4857 Sayılı İş Kanunu MADDE 2
TANIMLAR
Bir iş sözleşmesine dayanarak çalışan gerçek kişiye işçi, işçi çalıştıran gerçek veya tüzel kişiye yahut tüzel kişiliği olmayan kurum ve kuruluşlara işveren, işçi ile işveren arasında kurulan ilişkiye iş ilişkisi denir. İşveren tarafından mal veya hizmet üretmek amacıyla maddi olan ve olmayan unsurlar ile işçinin birlikte örgütlendiği birime işyeri denir.
İşverenin işyerinde ürettiği mal veya hizmet ile nitelik yönünden bağlılığı bulunan ve aynı yönetim altında örgütlenen yerler (işyerine bağlı yerler) ile dinlenme, çocuk emzirme, yemek, uyku, yıkanma, muayene ve bakım, beden ve mesleki eğitim ve avlu gibi diğer eklentiler ve araçlar da işyerinden sayılır.
İşyeri, işyerine bağlı yerler, eklentiler ve araçlar ile oluşturulan iş organizasyonu kapsamında bir bütündür.

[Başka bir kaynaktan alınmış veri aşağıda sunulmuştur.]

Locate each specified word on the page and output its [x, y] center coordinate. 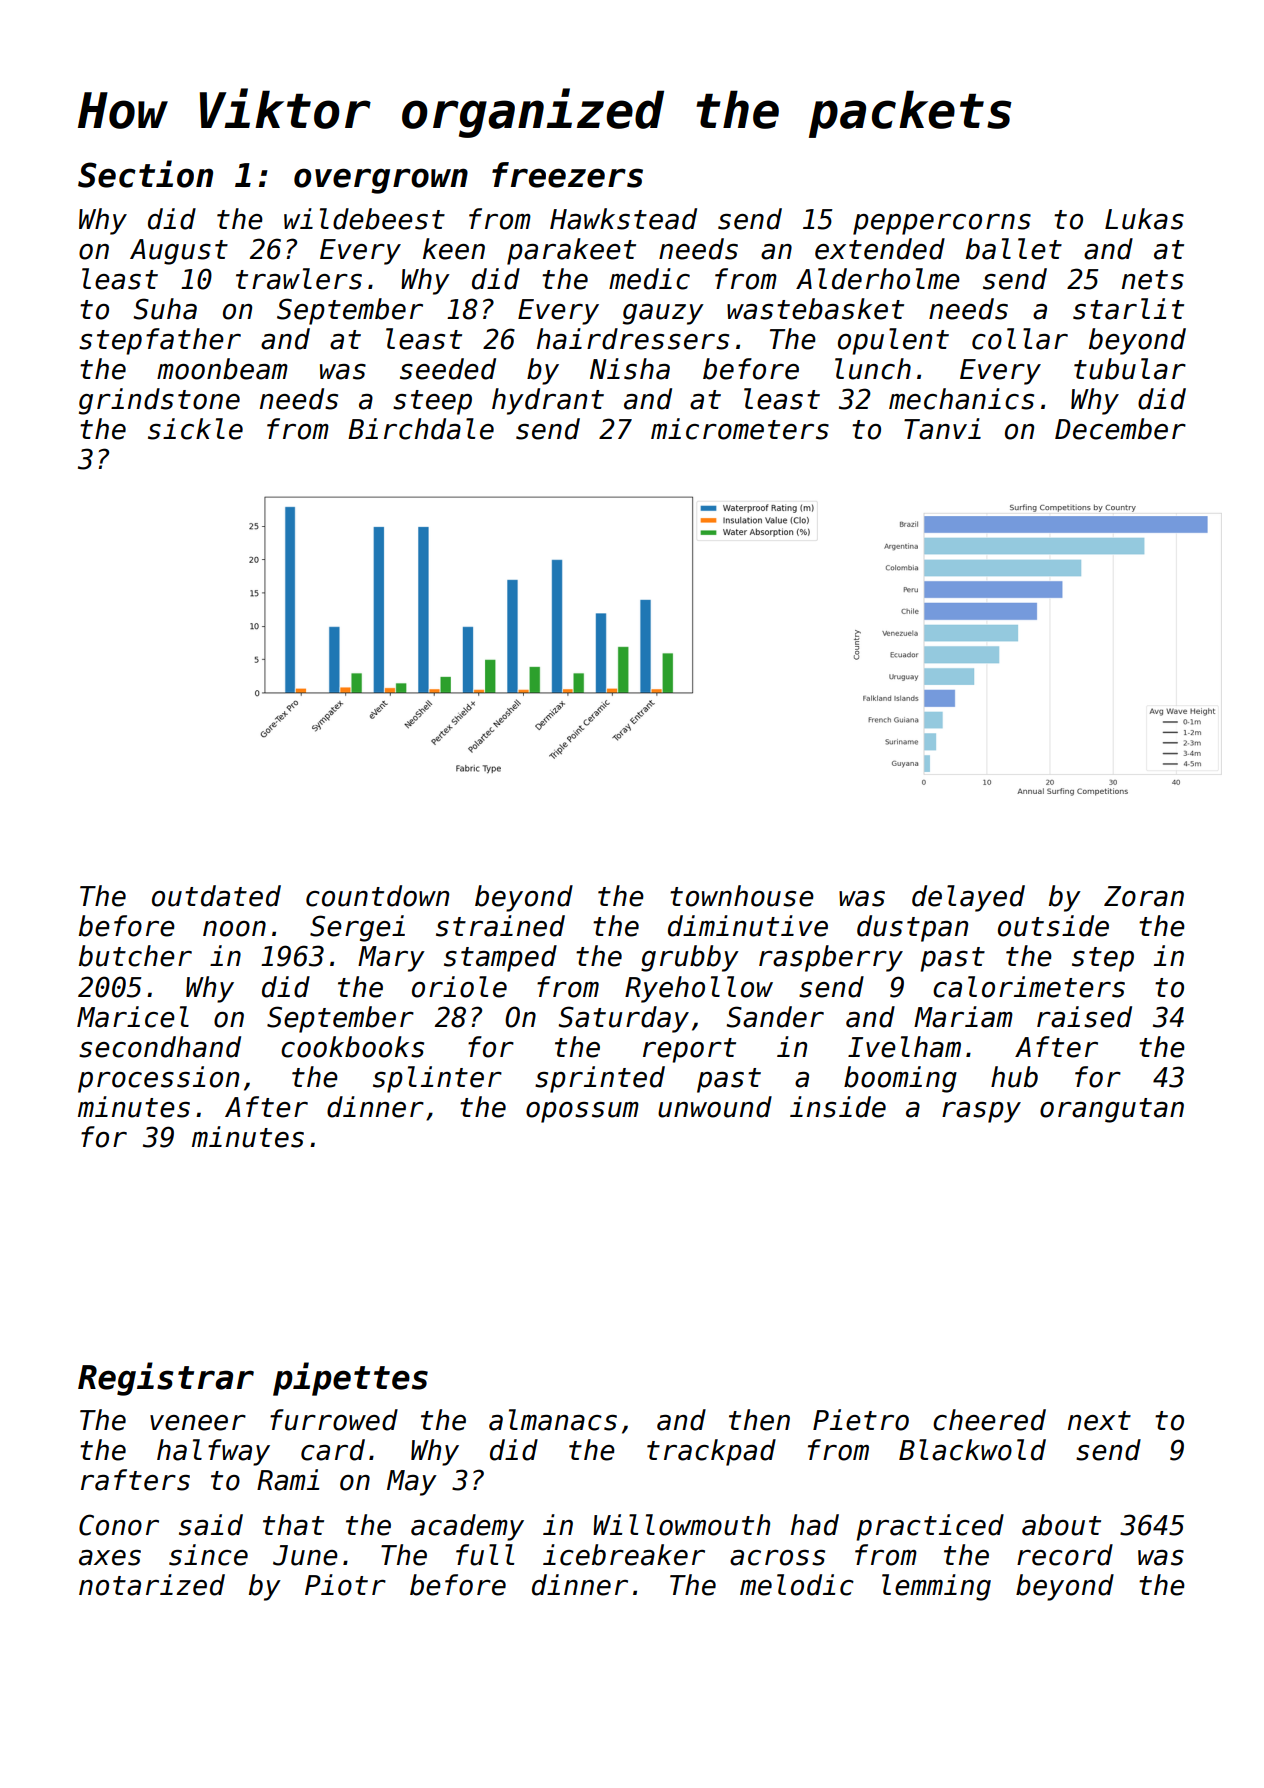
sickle [195, 429]
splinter [437, 1079]
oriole [459, 987]
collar [1020, 339]
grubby [690, 958]
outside [1053, 926]
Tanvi [942, 429]
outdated [216, 896]
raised [1084, 1017]
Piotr [345, 1585]
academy [467, 1527]
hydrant [548, 401]
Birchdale [421, 429]
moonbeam [222, 369]
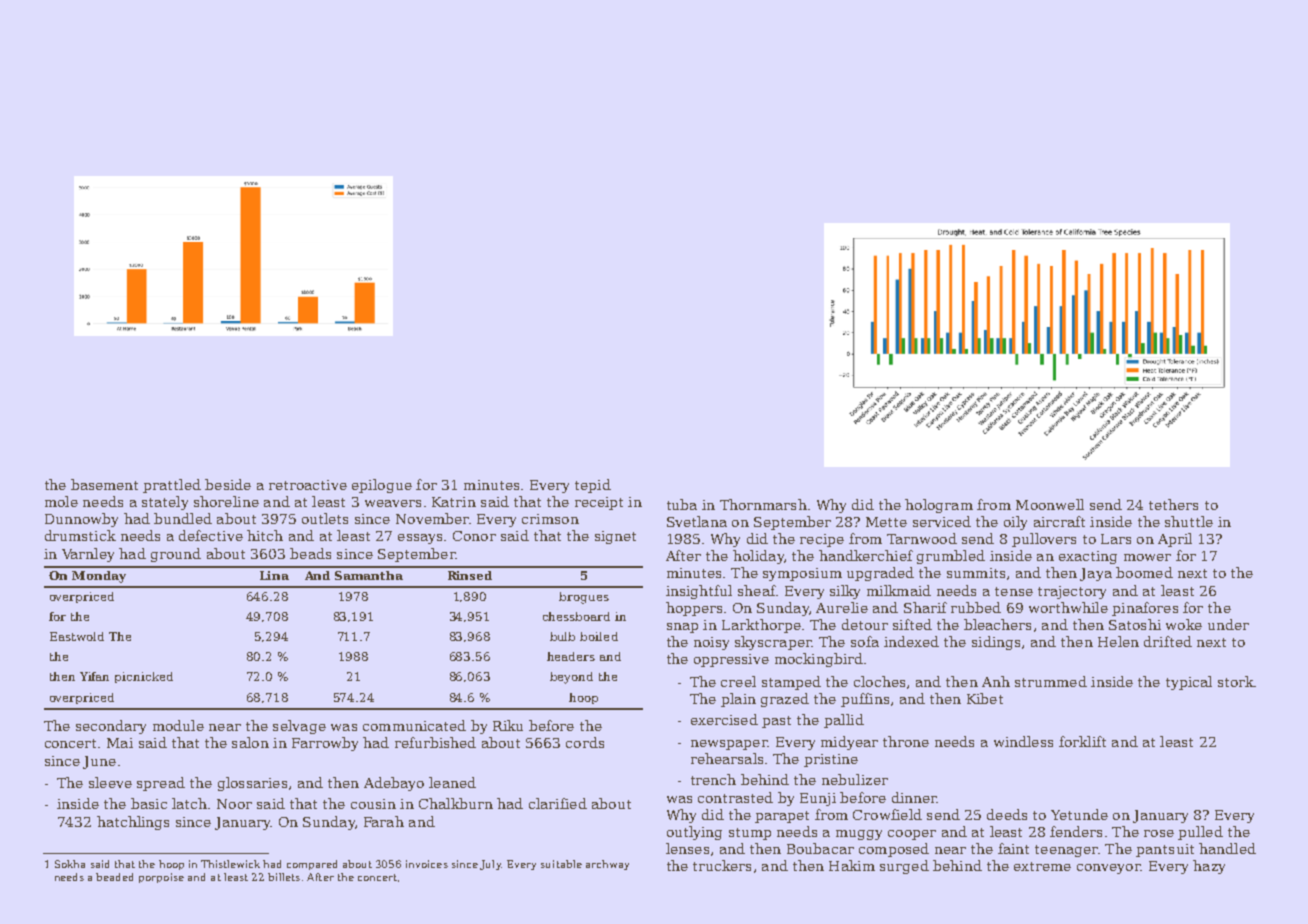 The height and width of the screenshot is (924, 1308). What do you see at coordinates (77, 636) in the screenshot?
I see `Eastwold` at bounding box center [77, 636].
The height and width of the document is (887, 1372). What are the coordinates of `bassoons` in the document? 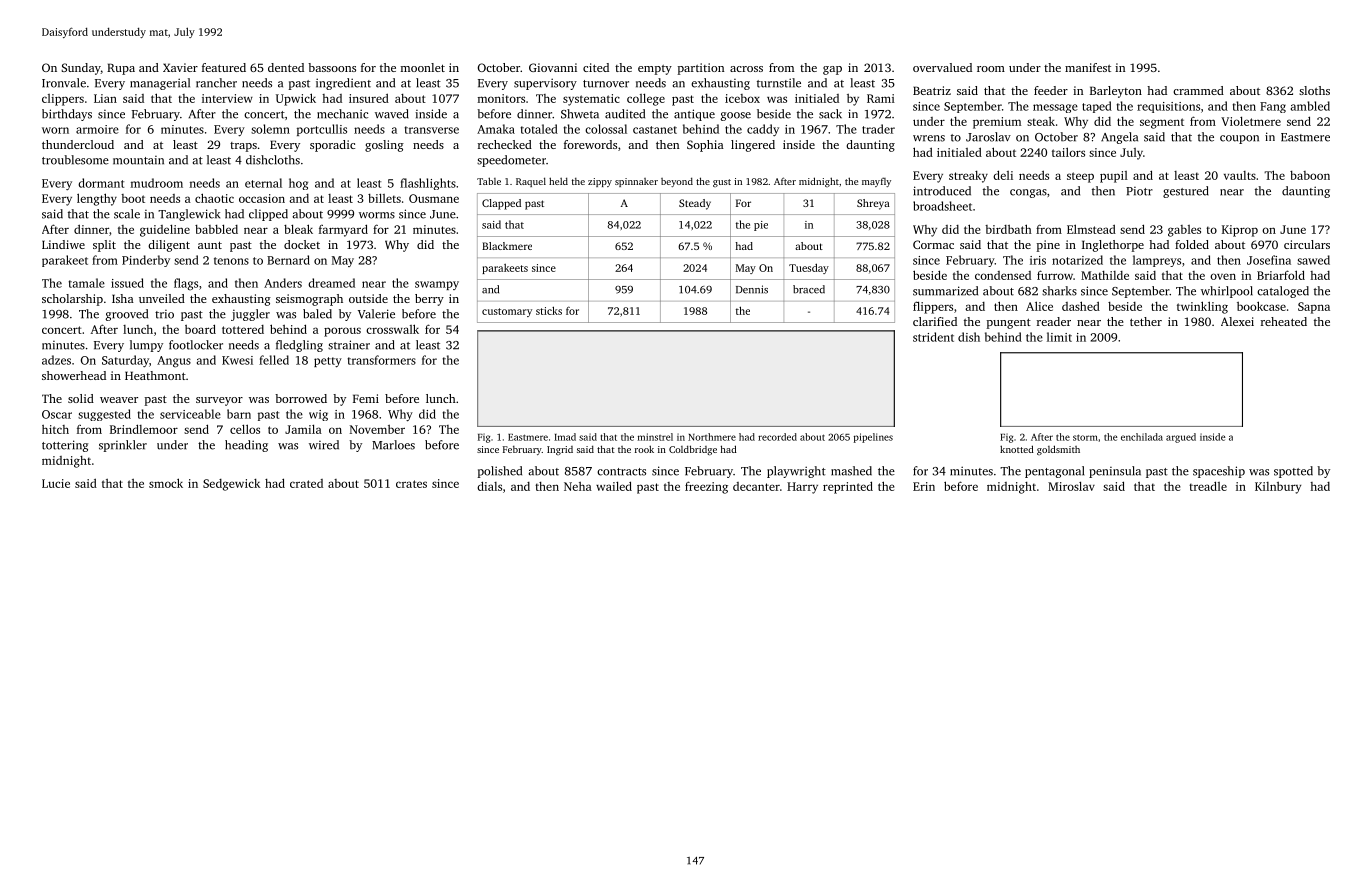 It's located at (332, 67).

İş sözleşmesi ile işçi, işverene karşı yüklendiği işi özenle yapmak, işverenin menfaatinin korunmasında sadakatle davranmak ve işi ifa ederken tüm mesleki bilgi ve deneyimini, dikkat ve yeteneklerini kullanmakla yükümlüdür. İşçinin özen borcunun kapsamını önceden belirlemek güçtür. 6098 sayılı yeni Borçlar Kanunu m. 400’de ifade edildiği gibi, işçinin özen borcunun belirlenmesinde, işin tehlikeli olup olmaması, uzmanlığı ve eğitimi gerektirip gerektirmemesi ile işçinin işveren tarafından bilinen veya bilinmesi gereken yetenek ve nitelikleri göz önünde tutularak her somut olaya göre değişmektedir. İşçi, işverene ait makineleri, tesisatı veya başka eşya ve maddeleri usulüne uygun olarak kullanmak ve bunlarla birlikte işin görülmesi için kendisine teslim edilmiş olan malzemeye özen göstermekle yükümlüdür
6098 sayılı yeni Borçlar Kanunu
VI. İşçinin sorumluluğu MADDE 400
İşçi, işverene kusuruyla verdiği her türlü zarardan sorumludur. Bu sorumluluğun belirlenmesinde; işin tehlikeli olup olmaması, uzmanlığı ve eğitimi gerektirip gerektirmemesi ile işçinin işveren tarafından bilinen veya bilinmesi gereken yetenek ve nitelikleri göz önünde tutulur
İşçinin iş güvenliğini tehlikeye düşürmesi veya işyerindeki malları zarara uğratmasının düzenlendiği İş K. m. 25/II (ı) son bendinde belirtilen fesih sebebi de aslında işçinin özen borcuna aykırı davranışının bir sonucudur2. Bu sebeple işverenin, işçiyi kişisel bilgi ve ehliyeti dışında kalan işleri yapmaya zorlamaması, işçiden bunları yapmasını beklememesi gerekir. Söz konusu bu bende göre, ‘İşçinin kendi isteği veya savsaması yüzünden işin güvenliğini tehlikeye düşürmesi, işyerinin malı olan veya malı olmayıp da eli altında bulunan makineleri, tesisatı veya başka eşya ve maddeleri otuz günlük ücretinin tutarıyla ödeyemeyecek derecede hasara ve kayba uğratması’ halinde süresi belli olsun veya olmasın işveren, iş sözleşmesini sürenin bitiminden önce veya bildirim süresini beklemeksizin feshedebilir. 1475 sayılı eski İş Kanunda işçinin ‘on günlük’ ücretinin tutarı, 4857 sayılı İş Kanunda isabetli olarak işçi lehine değiştirilerek, işçinin ‘otuz günlük’ ücretinin tutarıyla ödenemeyecek derecede işyerindeki malları zarara uğratması halinde işverenin haklı fesih hakkının doğacağı belirtilmiştir. Eğer işçinin kusuruyla işverene verdiği zarar, otuz günlük ücreti tutarından az olmasına rağmen, meydana gelen zarar dolayısıyla işyerinde olumsuzluklar meydana gelmiş ise haklı neden söz konusu olmayıp, geçerli nedenin varlığından bahsedilebilir.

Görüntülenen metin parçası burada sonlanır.